===== MATERIAL FOR THIS EXERCISE
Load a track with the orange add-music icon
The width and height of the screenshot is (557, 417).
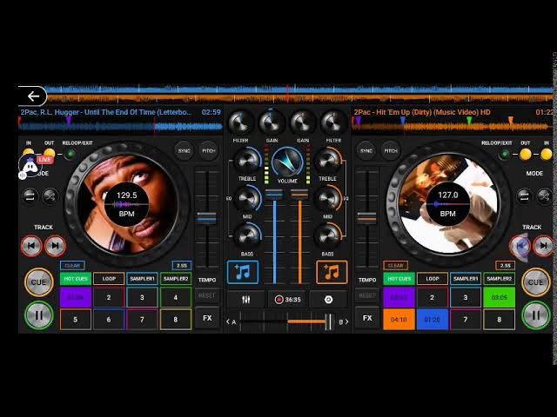click(331, 272)
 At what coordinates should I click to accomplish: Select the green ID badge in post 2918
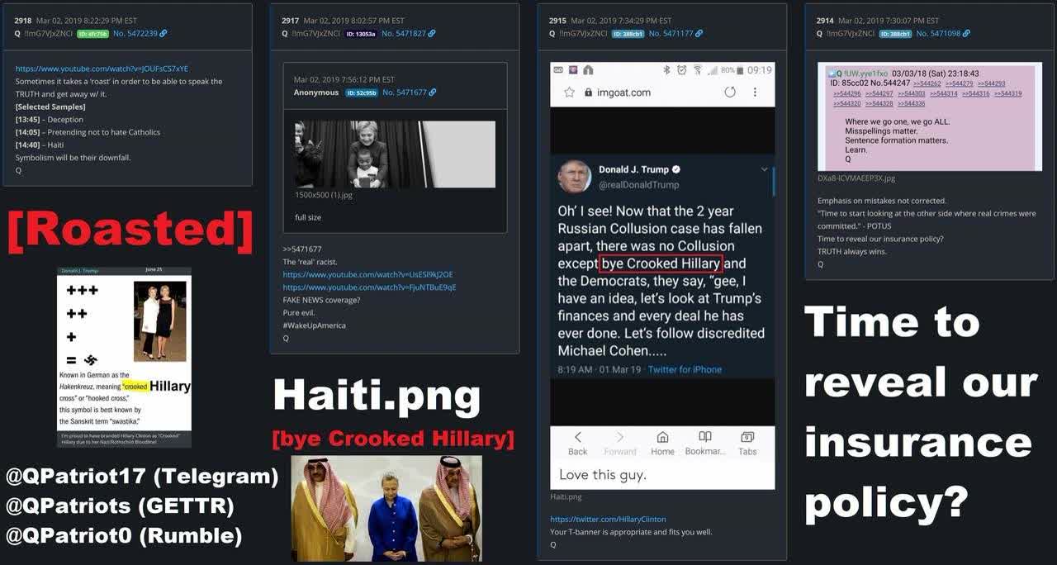[92, 34]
==========
| WORK TASK |
Output the material verbatim, skipping the images.

| REPLY |
Load a track with the orange add-music icon
The width and height of the screenshot is (557, 417).
click(331, 272)
 At what coordinates should I click to accomplish: Select the green ID badge in post 2918
[92, 34]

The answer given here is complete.